El año de 1806 murieron dos mil personas al desplomarse la parroquia de Zapotlán. El fraile Francisco Núñez explicó que estando en el pulpito “se experimentó un temblor tan furioso que puso a todo el auditorio en movimiento, éste se compondría de más de tres mil almas. Exclamé rogándoles que no se precipitaran para la salida” y “conocido por mí el peligro eché la absolución al auditorio, la que apenas concluí, cuando vi desplomarse y caer sobre más de 500 almas que oprimidas unas con otras intentabas salir por la puerta principal”. Agrega que vio “todo el fracaso, de las tres partes del auditorio, dos o poco meno quedaron sepultados bajo las ruinas, sin contar las muchas…. Que salieron heridos y van muriendo”.
En 1818, un macrosismo con duración de dos minutos, destruyó las casas e iglesias de la Villa de Colima y la región, así como el Convento de San Francisco de Almoloyan, causando 200 muertos. Durante ocho días se registraron sismos”. Temblor y maremoto (tsunami) en 1816, “cuya ola de 60 codos llegó hasta media legua de Tecomán”.
En 1839 “hubo un fuerte temblor que duró cinco minutos”. El 19 y 21 de enero de 1900, terremotos que causan pérdidas humanas y materiales. Por haber finalizado el Siglo XIX los fatalistas auguraban el fin del mundo.
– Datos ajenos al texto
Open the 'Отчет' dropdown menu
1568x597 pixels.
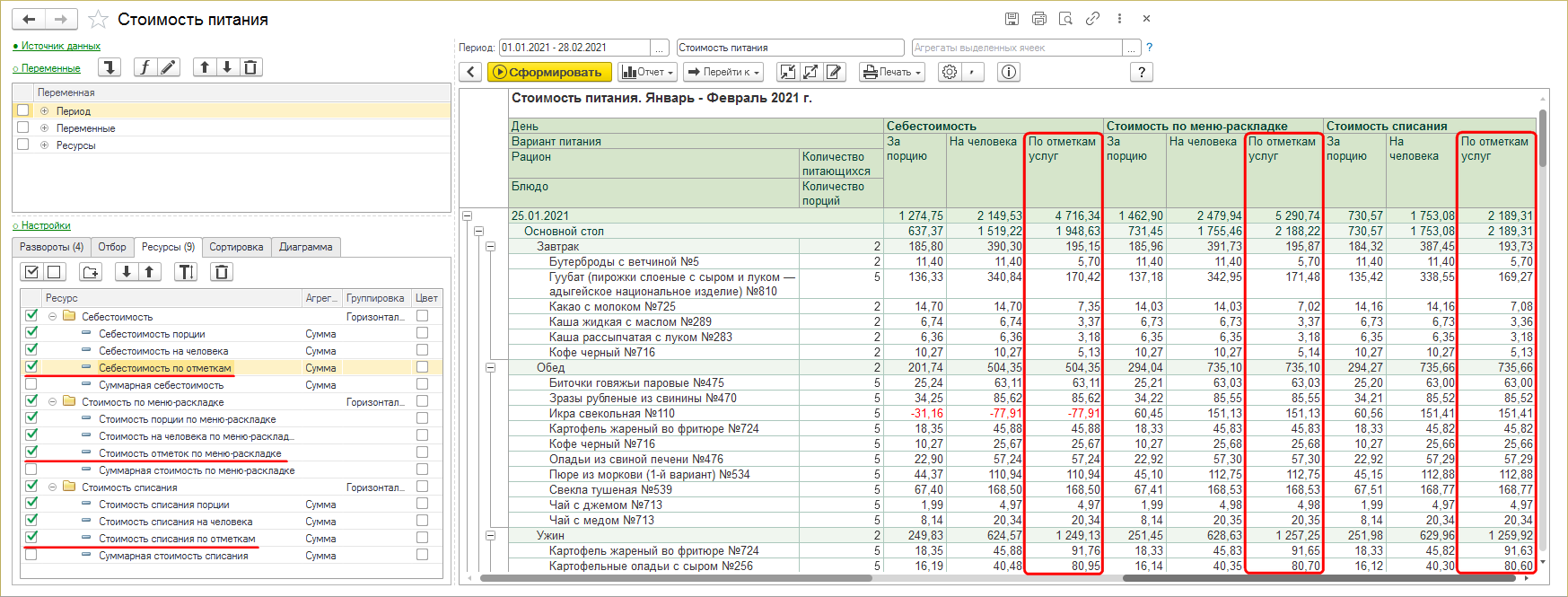[x=647, y=72]
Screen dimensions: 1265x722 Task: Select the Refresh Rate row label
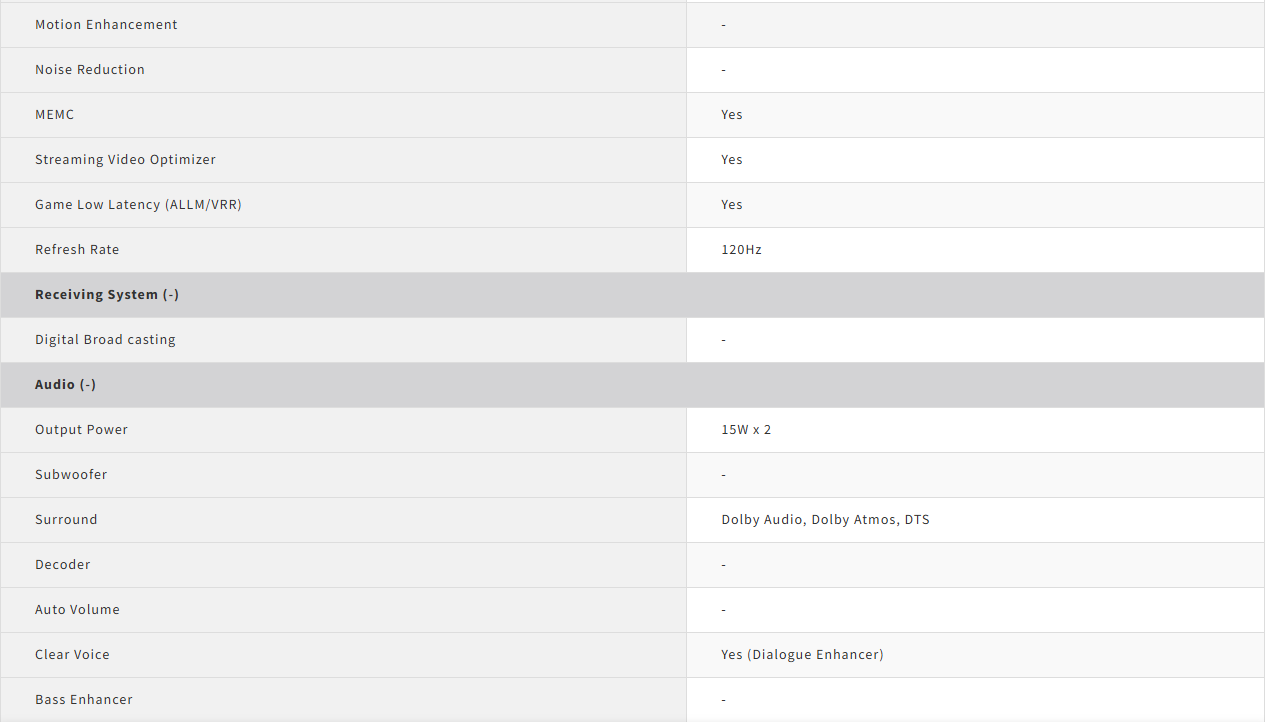[x=77, y=250]
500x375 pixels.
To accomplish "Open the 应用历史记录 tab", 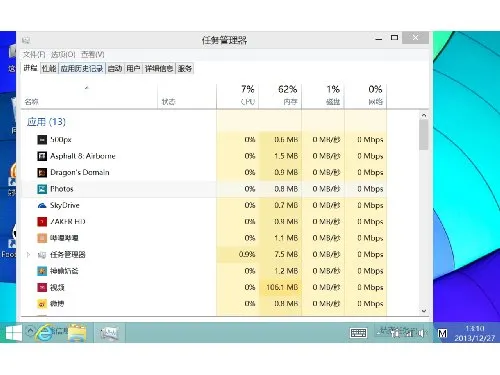I will point(82,68).
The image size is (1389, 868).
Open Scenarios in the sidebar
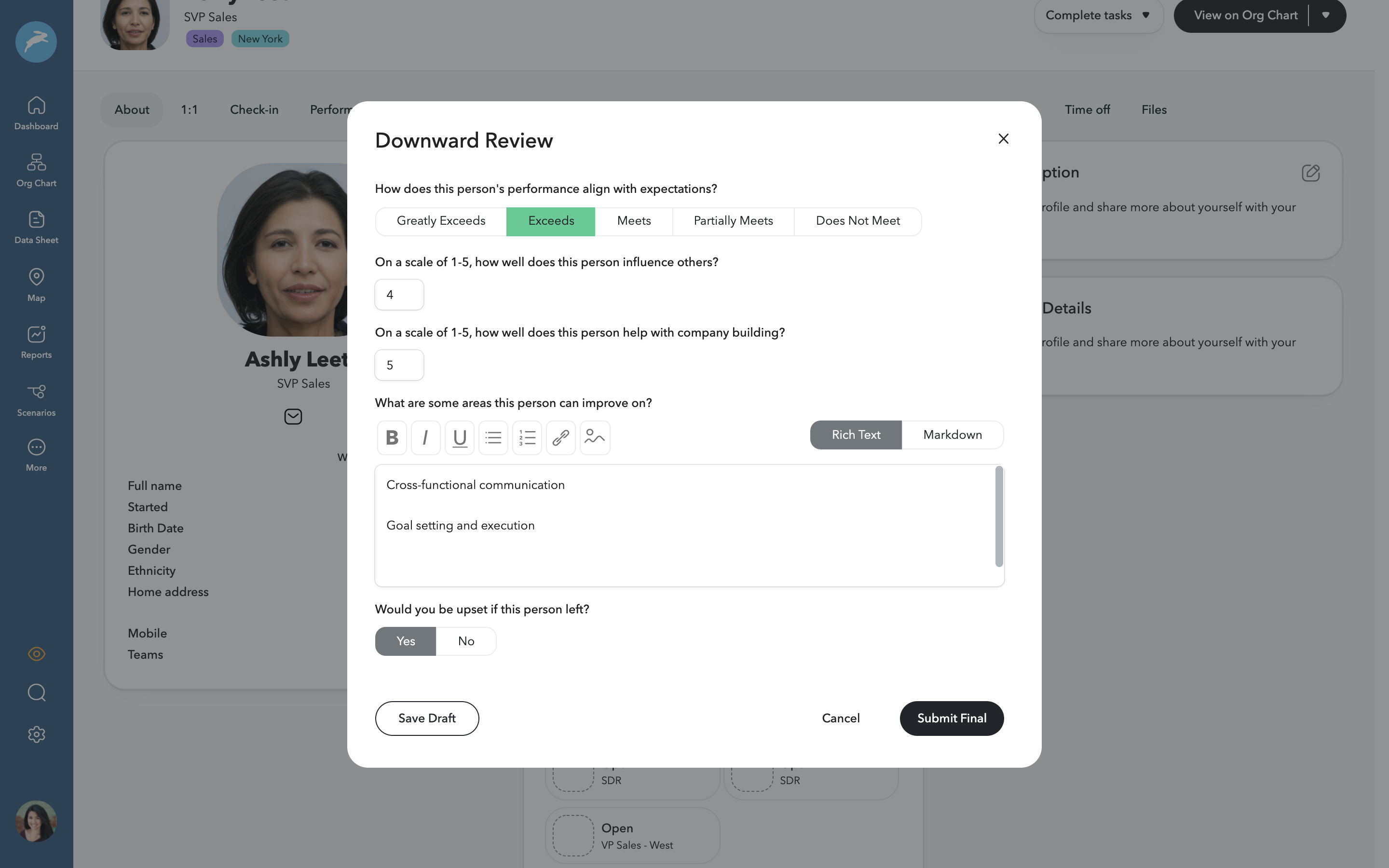36,400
Durante el terremoto del 18 de junio de 1932 “se observó una notable luminosidad del cielo que se hallaba despejado y una llovizna cuya causa resulta del todo desconocida”. El mismo año de 1932, un maremoto (tsunami) arrasó el balneario de Cuyutlán, causando pérdida de vida y daños en la costa del estado.
En relación con los tsunamis, según un estudio probabilístico la zona costera de Colima está expuesta a ciclones, tsunamis o maremotos, que registran olas de dos metros cada 10 años, de cinco metros cada 50 años y olas de 10 metros cada 100 años. La última de 10 metros es la de 1932, señalada anteriormente.
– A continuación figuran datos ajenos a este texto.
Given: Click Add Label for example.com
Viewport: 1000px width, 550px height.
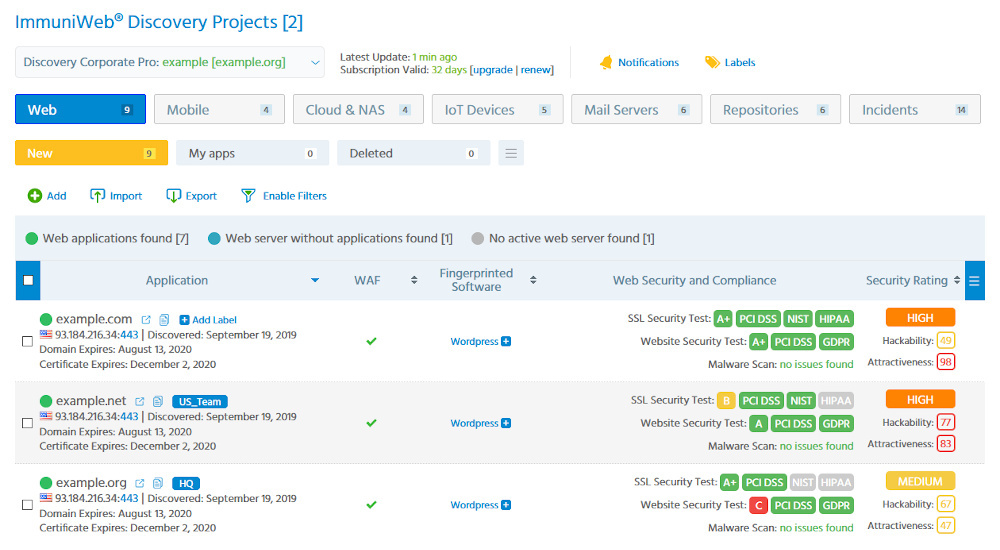Looking at the screenshot, I should pos(208,320).
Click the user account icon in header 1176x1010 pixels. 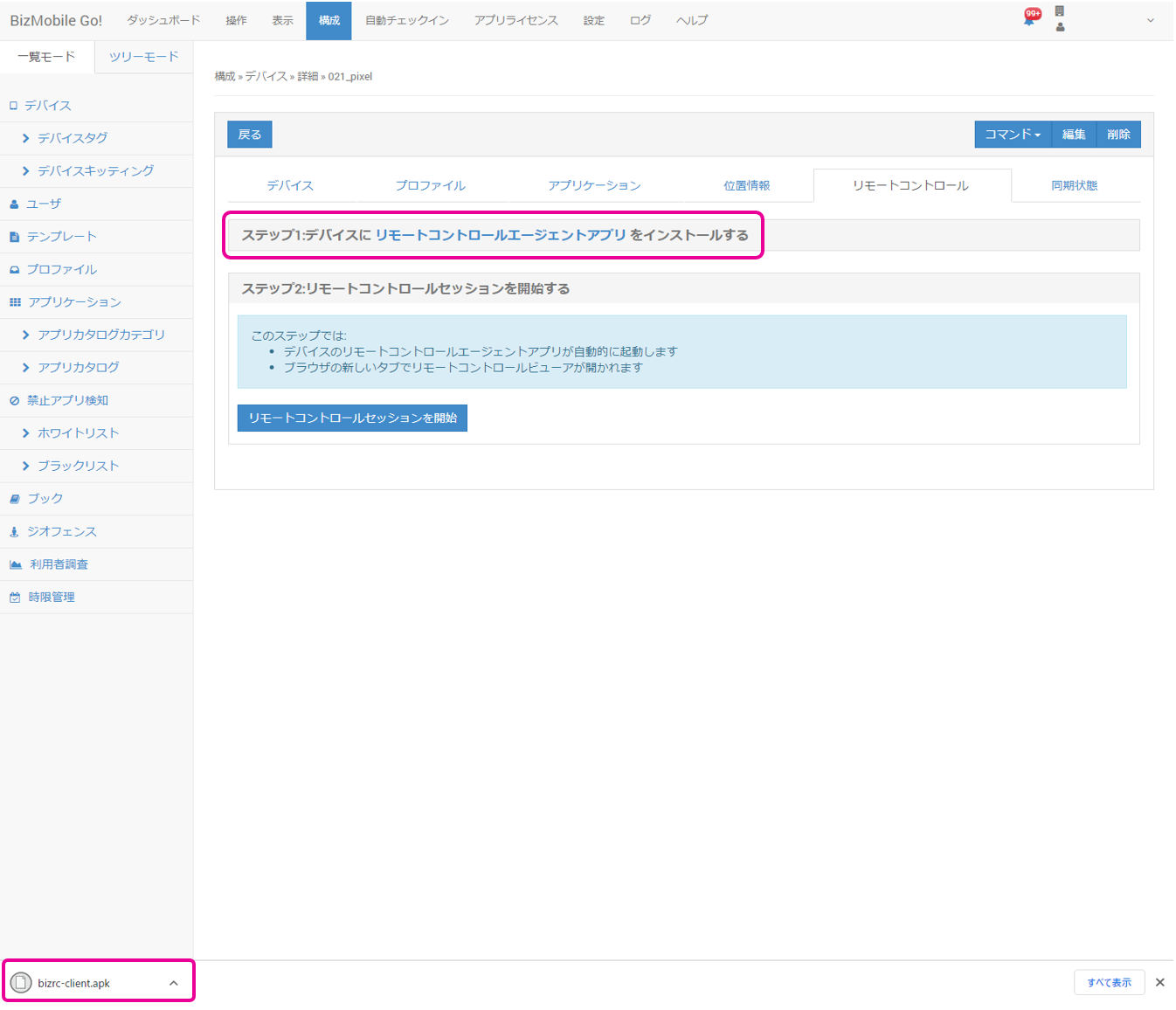pyautogui.click(x=1060, y=26)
El sismo de 1941 del grado VIII de la Escala de Mercalli causó pérdidas de vidas (20) y cuantiosos daños materiales. Provocó pánico y la emigración masiva de colimenses.
El terremoto de 1957 tuvo una intensidad de 7.9 grados de la escala de Richter, en el Distrito Federal. Se cayó la estatua del Angel y algunos edificios, pero fue leve en Colima.
El temblor del 30 de enero de 1973 tuvo una intensidad de 7.5 grados (Richter) causando mayores daños en las poblaciones de Tecomán y Armería, Colima.
Sobre los macrosismos del 19 y 20 de septiembre de 1985 sabemos que el primero tuvo una intensidad de 8.1 (Richter) y 8.5 en la escala de Mercalli en la Ciudad de México. Se afirma que los muertos sobrepasaron los 10 mil.
Lo del terremoto del 2003 siendo gobernador Fernando Moreno Peña, quien prestó auxilio inmediato a la ciudadanía, ya hablamos en el primer escrito.